Neural circuits in the central circadian clock and their regulation of sleep and wakefulness in mammals

• Published in: Neuroscience research Vol. 182; pp. 1 - 6
• Main Author: Ono, Daisuke
• Format: Journal Article
• Language: English
• Published: Ireland Elsevier B.V 01.09.2022
• Subjects: Circadian rhythm; Clock gene; Neuronal network; Sleep; Suprachiasmatic nucleus; Suprachiasmatic nucleus; Neuronal network; Sleep; Circadian rhythm; Clock gene; sleep; suprachiasmatic nucleus; neuronal network; clock gene; circadian rhythm
• ISSN: 0168-0102; 1872-8111
• DOI: 10.1016/j.neures.2022.05.005

Circadian rhythms are defined as approximately 24-hour oscillations in physiology and behavior.

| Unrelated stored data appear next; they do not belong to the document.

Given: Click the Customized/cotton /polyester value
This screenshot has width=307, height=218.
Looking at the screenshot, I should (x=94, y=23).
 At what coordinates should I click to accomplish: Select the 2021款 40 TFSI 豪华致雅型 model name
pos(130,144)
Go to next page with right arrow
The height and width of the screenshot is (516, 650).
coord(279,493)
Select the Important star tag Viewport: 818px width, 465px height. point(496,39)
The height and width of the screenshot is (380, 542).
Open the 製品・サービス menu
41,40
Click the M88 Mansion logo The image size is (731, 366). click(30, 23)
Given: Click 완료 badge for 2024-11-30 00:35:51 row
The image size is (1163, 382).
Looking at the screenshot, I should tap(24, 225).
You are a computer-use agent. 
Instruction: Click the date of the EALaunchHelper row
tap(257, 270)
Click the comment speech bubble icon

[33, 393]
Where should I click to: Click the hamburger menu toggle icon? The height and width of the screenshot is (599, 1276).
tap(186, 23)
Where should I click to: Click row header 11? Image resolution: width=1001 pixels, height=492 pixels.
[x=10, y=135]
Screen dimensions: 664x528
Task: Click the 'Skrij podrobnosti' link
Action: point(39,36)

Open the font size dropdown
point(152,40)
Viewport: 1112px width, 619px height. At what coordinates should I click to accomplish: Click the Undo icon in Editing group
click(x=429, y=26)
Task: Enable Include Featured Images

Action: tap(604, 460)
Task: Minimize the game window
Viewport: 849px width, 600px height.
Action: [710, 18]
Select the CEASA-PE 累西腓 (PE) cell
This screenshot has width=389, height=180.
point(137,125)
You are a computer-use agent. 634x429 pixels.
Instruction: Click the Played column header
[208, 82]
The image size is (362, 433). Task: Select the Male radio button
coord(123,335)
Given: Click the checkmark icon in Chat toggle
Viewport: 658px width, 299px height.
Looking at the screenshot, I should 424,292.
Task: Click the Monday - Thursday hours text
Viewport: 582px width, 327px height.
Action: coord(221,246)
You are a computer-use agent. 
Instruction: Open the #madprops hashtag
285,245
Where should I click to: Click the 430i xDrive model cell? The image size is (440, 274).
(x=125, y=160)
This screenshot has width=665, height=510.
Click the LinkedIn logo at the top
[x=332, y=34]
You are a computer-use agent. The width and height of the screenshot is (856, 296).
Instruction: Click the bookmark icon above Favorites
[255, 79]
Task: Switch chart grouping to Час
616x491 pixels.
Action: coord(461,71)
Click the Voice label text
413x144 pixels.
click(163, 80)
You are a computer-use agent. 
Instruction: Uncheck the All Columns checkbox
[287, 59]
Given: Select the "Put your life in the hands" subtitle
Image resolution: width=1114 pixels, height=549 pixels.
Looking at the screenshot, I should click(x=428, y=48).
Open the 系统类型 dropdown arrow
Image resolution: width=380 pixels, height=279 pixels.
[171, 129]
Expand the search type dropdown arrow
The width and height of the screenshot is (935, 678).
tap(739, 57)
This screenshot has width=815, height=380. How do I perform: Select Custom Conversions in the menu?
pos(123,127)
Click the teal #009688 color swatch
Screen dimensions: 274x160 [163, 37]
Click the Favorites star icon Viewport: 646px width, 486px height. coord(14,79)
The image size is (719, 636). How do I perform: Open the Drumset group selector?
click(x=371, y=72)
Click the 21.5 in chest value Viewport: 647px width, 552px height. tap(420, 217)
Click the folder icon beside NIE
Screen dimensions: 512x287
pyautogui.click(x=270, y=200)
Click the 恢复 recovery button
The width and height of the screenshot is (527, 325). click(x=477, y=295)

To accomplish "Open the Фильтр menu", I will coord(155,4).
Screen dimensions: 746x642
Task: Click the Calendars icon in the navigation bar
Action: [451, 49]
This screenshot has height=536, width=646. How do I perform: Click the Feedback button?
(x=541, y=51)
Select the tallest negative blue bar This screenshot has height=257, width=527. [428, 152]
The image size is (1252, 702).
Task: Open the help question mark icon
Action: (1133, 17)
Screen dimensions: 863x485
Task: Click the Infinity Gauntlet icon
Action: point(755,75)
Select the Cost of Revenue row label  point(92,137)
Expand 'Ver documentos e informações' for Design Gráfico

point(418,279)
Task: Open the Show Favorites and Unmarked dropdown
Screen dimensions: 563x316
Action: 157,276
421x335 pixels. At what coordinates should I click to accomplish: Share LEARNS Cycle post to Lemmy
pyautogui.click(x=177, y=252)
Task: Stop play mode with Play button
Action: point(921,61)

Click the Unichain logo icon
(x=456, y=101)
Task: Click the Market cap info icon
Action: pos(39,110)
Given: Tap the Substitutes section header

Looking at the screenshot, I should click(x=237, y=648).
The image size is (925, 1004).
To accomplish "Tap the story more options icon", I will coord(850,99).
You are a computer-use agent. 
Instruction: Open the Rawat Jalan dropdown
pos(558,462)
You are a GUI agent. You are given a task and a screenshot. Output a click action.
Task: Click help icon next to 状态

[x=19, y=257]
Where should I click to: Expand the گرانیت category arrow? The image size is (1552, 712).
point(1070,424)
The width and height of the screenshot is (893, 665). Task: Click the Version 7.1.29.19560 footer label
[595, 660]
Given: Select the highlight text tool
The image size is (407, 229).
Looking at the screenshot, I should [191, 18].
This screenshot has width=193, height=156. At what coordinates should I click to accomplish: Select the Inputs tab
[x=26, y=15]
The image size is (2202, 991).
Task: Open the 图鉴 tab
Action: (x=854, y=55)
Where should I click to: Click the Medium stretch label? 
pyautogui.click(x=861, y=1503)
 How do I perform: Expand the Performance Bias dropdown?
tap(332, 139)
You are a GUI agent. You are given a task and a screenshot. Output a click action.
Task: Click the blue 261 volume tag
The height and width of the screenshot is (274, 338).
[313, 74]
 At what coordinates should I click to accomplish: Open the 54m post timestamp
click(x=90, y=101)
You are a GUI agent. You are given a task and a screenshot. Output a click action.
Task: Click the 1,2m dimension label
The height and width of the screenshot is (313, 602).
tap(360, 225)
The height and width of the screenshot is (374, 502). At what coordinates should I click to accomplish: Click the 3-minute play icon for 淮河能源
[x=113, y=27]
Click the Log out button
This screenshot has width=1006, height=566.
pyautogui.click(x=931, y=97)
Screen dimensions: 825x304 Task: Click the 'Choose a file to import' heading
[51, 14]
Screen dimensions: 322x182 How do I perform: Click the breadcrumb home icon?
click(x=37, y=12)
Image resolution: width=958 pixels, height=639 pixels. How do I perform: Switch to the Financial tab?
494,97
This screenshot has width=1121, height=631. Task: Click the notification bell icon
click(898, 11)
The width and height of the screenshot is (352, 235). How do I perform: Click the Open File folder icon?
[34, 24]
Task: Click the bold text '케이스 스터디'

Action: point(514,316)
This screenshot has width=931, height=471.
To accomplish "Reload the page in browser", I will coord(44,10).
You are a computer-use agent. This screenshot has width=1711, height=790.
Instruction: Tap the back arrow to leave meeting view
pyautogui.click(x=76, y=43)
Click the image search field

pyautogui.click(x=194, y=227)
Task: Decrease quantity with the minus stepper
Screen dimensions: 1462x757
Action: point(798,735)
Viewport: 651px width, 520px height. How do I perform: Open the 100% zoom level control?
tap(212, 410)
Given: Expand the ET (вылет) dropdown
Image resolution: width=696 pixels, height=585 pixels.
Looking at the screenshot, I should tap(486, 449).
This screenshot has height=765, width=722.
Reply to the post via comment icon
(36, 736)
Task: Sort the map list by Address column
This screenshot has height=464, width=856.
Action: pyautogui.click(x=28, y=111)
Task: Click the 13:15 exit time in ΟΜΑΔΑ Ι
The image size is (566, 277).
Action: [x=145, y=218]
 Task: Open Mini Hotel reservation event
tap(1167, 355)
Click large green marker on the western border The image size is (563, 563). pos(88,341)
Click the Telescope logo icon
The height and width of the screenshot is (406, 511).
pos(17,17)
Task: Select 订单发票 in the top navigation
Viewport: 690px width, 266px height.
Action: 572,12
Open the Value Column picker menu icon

In mammals, the suprachiasmatic nucleus (SCN) of the hypothalamus is known as the central circadian clock. Based on current understanding, circadian rhythms are believed to be generated by transcription-translation feedback loops (TTFL) involving several clock genes and their protein products. However, several studies have shown that circadian oscillation in single SCN cells is still detectable in several clock gene deficient mice. These results suggest that there might be some oscillatory mechanisms without TTFL in mammalian cells. Other important aspects of circadian rhythms include neuronal circuits in the brain that regulate timing of physiological functions. Especially, functional output pathways from the SCN that regulate sleep and wakefulness have not been identified. In this review, I describe recent findings on circadian rhythm in the SCN, and of neuronal mechanisms that control circadian clock regulated sleep and wakefulness in mice. •Clock gene, cryptochrome, is not essential for circadian rhythms in mammals.•Mammalian cryptochrome is necessary for the development of oscillatory neuronal networks in the SCN.•SCNGABA-PVNCRF-LHorexin pathway plays a role in circadian clock regulated wakefulness.